Die USA und die EU streben ein Freihandelsabkommen an. Auch für Schweizer Unternehmen ist der Abbau von Handelsschranken von grosser Bedeutung. Nun läuft unser Land in Gefahr, im Handel mit den USA gegenüber der EU ins Hintertreffen zu geraten.

 

Wie beurteilt der Bundesrat die Auswirkungen dieser Entwicklung auf die Schweiz?

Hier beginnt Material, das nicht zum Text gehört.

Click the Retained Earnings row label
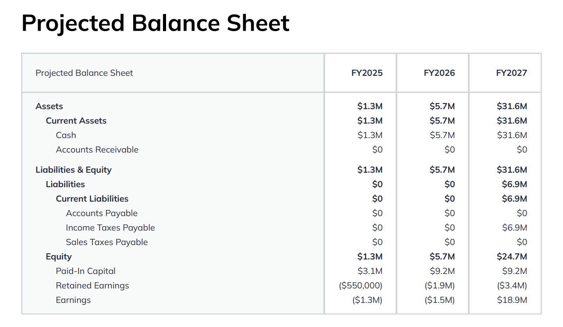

Ist er gewillt, nun ebenfalls Verhandlungen mit den USA über ein Freihandelsabkommen aufzunehmen?

 

Antwort des Bundesrates vom 18.03.2013

 

Zum jetzigen Zeitpunkt können keine präzisen Aussagen über die Auswirkungen des geplanten Abkommens zwischen der EU und den USA sowie dessen Diskriminierungspotenzial für die Schweiz gemacht werden. Dies wird letztlich von den ausgehandelten Bestimmungen abhängen. Kommt ein solches Abkommen tatsächlich zustande und kann sich die EU den Zugang zum amerikanischen Markt sowie günstigere Rahmenbedingungen als die Schweiz sichern, ist mit einer Diskriminierung der Schweizer Wirtschaft zu rechnen. Generell besteht für die Schweiz in Bezug auf den Marktzugang ein Diskriminierungspotenzial, insbesondere was die Zollansätze anbelangt. Diskriminierungspotenzial besteht aber auch in anderen Bereichen wie nichttarifäre Regelungen und Handelshemmnisse, Dienstleistungen, Investitionen oder öffentliches Beschaffungswesen. Das Abkommen zwischen der EU und den USA könnte sich auch negativ auf die Attraktivität des Wirtschaftsplatzes Schweiz auswirken; dies, wenn amerikanische Unternehmen beschliessen sollten, sich angesichts der günstigeren Bedingungen in der EU und nicht in der Schweiz niederzulassen.

 

Die Schweiz verfolgt die Entwicklungen beim geplanten Abkommen zwischen der EU und den USA mit grosser Aufmerksamkeit. Zu diesem Zweck wurde im Seco eine Arbeitsgruppe eingesetzt. Abhängig von den Perspektiven und dem Inhalt der Verhandlungen zwischen der EU und den USA werden zum gegebenen Zeitpunkt konkrete Vorschläge ausgearbeitet werden, einschliesslich der Möglichkeit zur Aushandlung eines Freihandelsabkommens.